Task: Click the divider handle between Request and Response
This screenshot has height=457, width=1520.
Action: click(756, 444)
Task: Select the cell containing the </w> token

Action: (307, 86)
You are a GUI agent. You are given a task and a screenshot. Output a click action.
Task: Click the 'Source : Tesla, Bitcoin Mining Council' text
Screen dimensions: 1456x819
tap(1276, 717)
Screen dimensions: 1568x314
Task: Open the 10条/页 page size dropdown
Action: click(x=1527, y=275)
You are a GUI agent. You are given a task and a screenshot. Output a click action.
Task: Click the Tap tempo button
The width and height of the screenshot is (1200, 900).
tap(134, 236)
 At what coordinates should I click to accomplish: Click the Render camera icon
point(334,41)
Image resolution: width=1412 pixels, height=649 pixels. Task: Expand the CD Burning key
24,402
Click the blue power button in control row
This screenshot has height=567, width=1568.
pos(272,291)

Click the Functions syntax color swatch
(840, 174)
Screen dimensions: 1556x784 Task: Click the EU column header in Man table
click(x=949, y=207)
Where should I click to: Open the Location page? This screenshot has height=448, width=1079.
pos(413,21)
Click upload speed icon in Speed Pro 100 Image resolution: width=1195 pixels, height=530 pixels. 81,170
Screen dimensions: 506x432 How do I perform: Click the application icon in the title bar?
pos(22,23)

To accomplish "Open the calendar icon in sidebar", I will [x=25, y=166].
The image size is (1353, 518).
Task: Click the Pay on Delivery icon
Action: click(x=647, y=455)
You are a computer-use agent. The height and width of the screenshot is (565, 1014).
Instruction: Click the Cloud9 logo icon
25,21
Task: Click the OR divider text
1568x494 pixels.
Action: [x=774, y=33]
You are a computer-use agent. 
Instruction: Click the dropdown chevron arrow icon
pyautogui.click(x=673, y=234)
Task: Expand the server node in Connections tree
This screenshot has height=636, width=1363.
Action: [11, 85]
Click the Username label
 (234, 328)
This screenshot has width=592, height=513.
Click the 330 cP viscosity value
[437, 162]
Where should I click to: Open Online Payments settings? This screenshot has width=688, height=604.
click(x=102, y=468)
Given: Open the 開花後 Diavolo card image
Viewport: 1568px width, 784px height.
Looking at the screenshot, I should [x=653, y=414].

####

*WHAT IS EXPECTED:*
Copy all of the lines above word for word.

*CORRECT ANSWER:*
Task: Click the divider handle between Request and Response
This screenshot has height=457, width=1520.
Action: click(756, 444)
Task: Select the cell containing the </w> token

Action: (307, 86)
You are a GUI agent. You are given a task and a screenshot. Output a click action.
Task: Click the 'Source : Tesla, Bitcoin Mining Council' text
Screen dimensions: 1456x819
tap(1276, 717)
Screen dimensions: 1568x314
Task: Open the 10条/页 page size dropdown
Action: click(x=1527, y=275)
You are a GUI agent. You are given a task and a screenshot. Output a click action.
Task: Click the Tap tempo button
The width and height of the screenshot is (1200, 900).
tap(134, 236)
 At what coordinates should I click to accomplish: Click the Render camera icon
point(334,41)
Image resolution: width=1412 pixels, height=649 pixels. Task: Expand the CD Burning key
24,402
Click the blue power button in control row
This screenshot has height=567, width=1568.
pos(272,291)

Click the Functions syntax color swatch
(840, 174)
Screen dimensions: 1556x784 Task: Click the EU column header in Man table
click(x=949, y=207)
Where should I click to: Open the Location page? This screenshot has height=448, width=1079.
pos(413,21)
Click upload speed icon in Speed Pro 100 Image resolution: width=1195 pixels, height=530 pixels. 81,170
Screen dimensions: 506x432 How do I perform: Click the application icon in the title bar?
pos(22,23)

To accomplish "Open the calendar icon in sidebar", I will [x=25, y=166].
The image size is (1353, 518).
Task: Click the Pay on Delivery icon
Action: click(x=647, y=455)
You are a computer-use agent. The height and width of the screenshot is (565, 1014).
Instruction: Click the Cloud9 logo icon
25,21
Task: Click the OR divider text
1568x494 pixels.
Action: [x=774, y=33]
You are a computer-use agent. 
Instruction: Click the dropdown chevron arrow icon
pyautogui.click(x=673, y=234)
Task: Expand the server node in Connections tree
This screenshot has height=636, width=1363.
Action: [11, 85]
Click the Username label
 (234, 328)
This screenshot has width=592, height=513.
Click the 330 cP viscosity value
[437, 162]
Where should I click to: Open Online Payments settings? This screenshot has width=688, height=604.
click(x=102, y=468)
Given: Open the 開花後 Diavolo card image
Viewport: 1568px width, 784px height.
Looking at the screenshot, I should [x=653, y=414].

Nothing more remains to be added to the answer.